James Dunbar (bass) and Blake Sailer (guitar) muscle through the fuzz-soaked “Hell or High Water,” while Mariah Baldwin writhes like a modern-day snake charmer, her voice gruff but well-oiled, thanks to the local honey she keeps nearby at all times.

In Mojave Sun’s backstage dressing room, the 29-year-old reveals that’s how she got her nickname, Miss Desert Honey, and how she decided on the handle for her local female-fronted music showcase, launched last July.

“I know so many amazing, wonderful, talented women in this town, and, I’d see them playing in little dive bars,” Baldwin says. “I wanted to help them get seen and heard in bigger venues.”

Desert Honeypot also represents a second chance for Baldwin, whose first band, an all-female group, didn’t end on the best terms. The supportive series helps create “positive connections and to uplift each other, instead of competing with each other,” she explains.

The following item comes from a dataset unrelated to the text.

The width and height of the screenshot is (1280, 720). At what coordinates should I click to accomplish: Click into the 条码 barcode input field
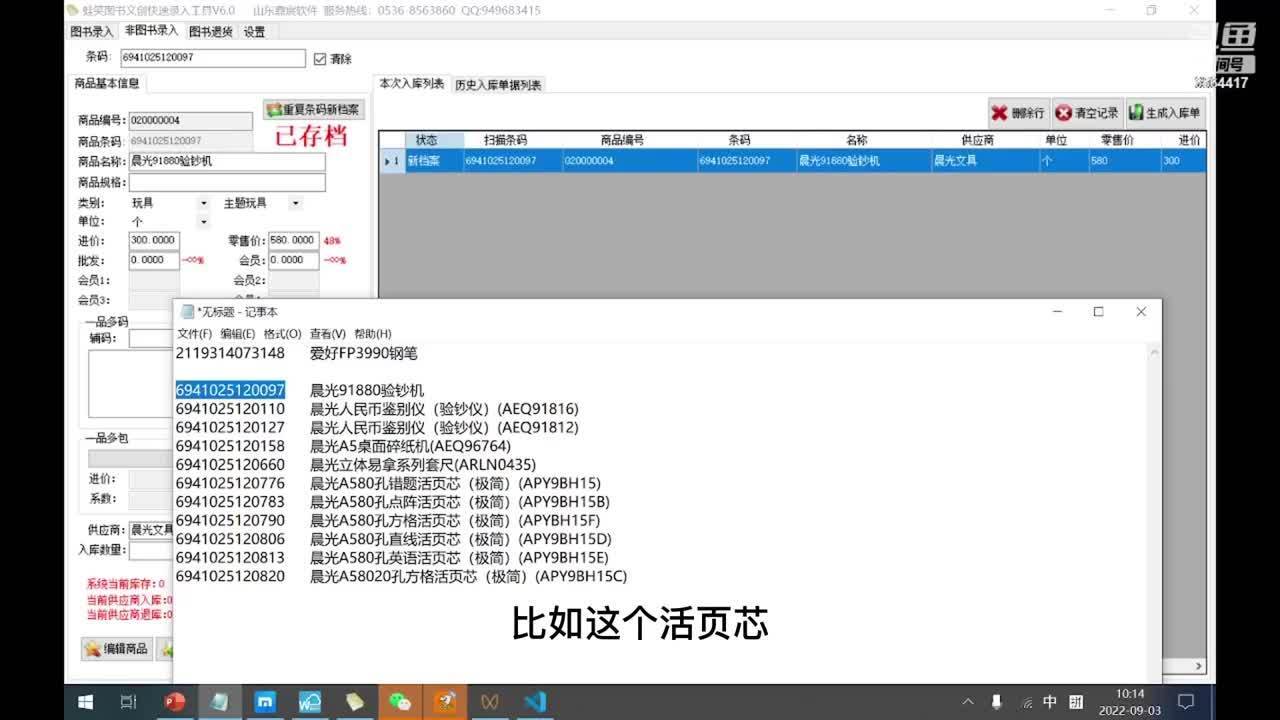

“Having the support of other frontwomen through [my] experience would have made it much different for me. I would have felt less alone,” she says. “Honeypot is a safe place for any woman to come to be themselves and to meet other women that love other women.”

Baldwin says she has found similar acceptance in Mojave Sun, founded by Sailer in 2017. “I started playing when I was 10 years old, and the first thing I wanted to play was ‘Master of Puppets’ by Metallica,” he says. “That’s kind of where I started my thing and went in that direction with it.”

Dunbar shoots Sailer a playful glare.“This band has challenged me for sure. I had to get a finger exerciser, man!”

Dunbar originally filled in on bass as a favor to a friend. “Mariah sent me some stuff, and I was like, ‘This is groovy as f*ck,” he says. “It’s riffy, and there is sex in this music. It’s everywhere.”

The core three-piece works with rotating drummers, including A.J. Palluck from The Rhyolite Sound, who handles most of the live gigs. Mojave Sun has been recording new tracks at Palluck’s Sonic Rodeo studio, with an EP in the works.

Next up for the band: Night 1 of the two-day Planet Desert Rock fest, January 20 at Count’s Vamp’d, a bill that will also feature John Garcia, onetime vocalist for legendary SoCal desert-rock outfit Kyuss, along with Steak (London) and Formula 400 (San Diego). Night 2 will bring veteran LA stoner-rock band Nebula, along with Salem’s Bend (LA), High Desert Queen (Austin) and local band Sonolith to the Usual Place on January 21.

“We’re gonna play all bangers,” Baldwin says. “We’re gonna go heavy with that.”

Sailer nods. “We’re gonna bring the heat.”

Planet Desert Rock Night 1 ft. John Garcia, Steak, Formula 400, Mojave Sun: January 20, 7:30 p.m., $25-$60, Count’s Vamp’d. Night 2 ft. Nebula, Salem’s Bend, High Desert Queen, Sonolith: January 21, 7 p.m., $18-$27, the Usual Place. Tickets at eventbrite.com.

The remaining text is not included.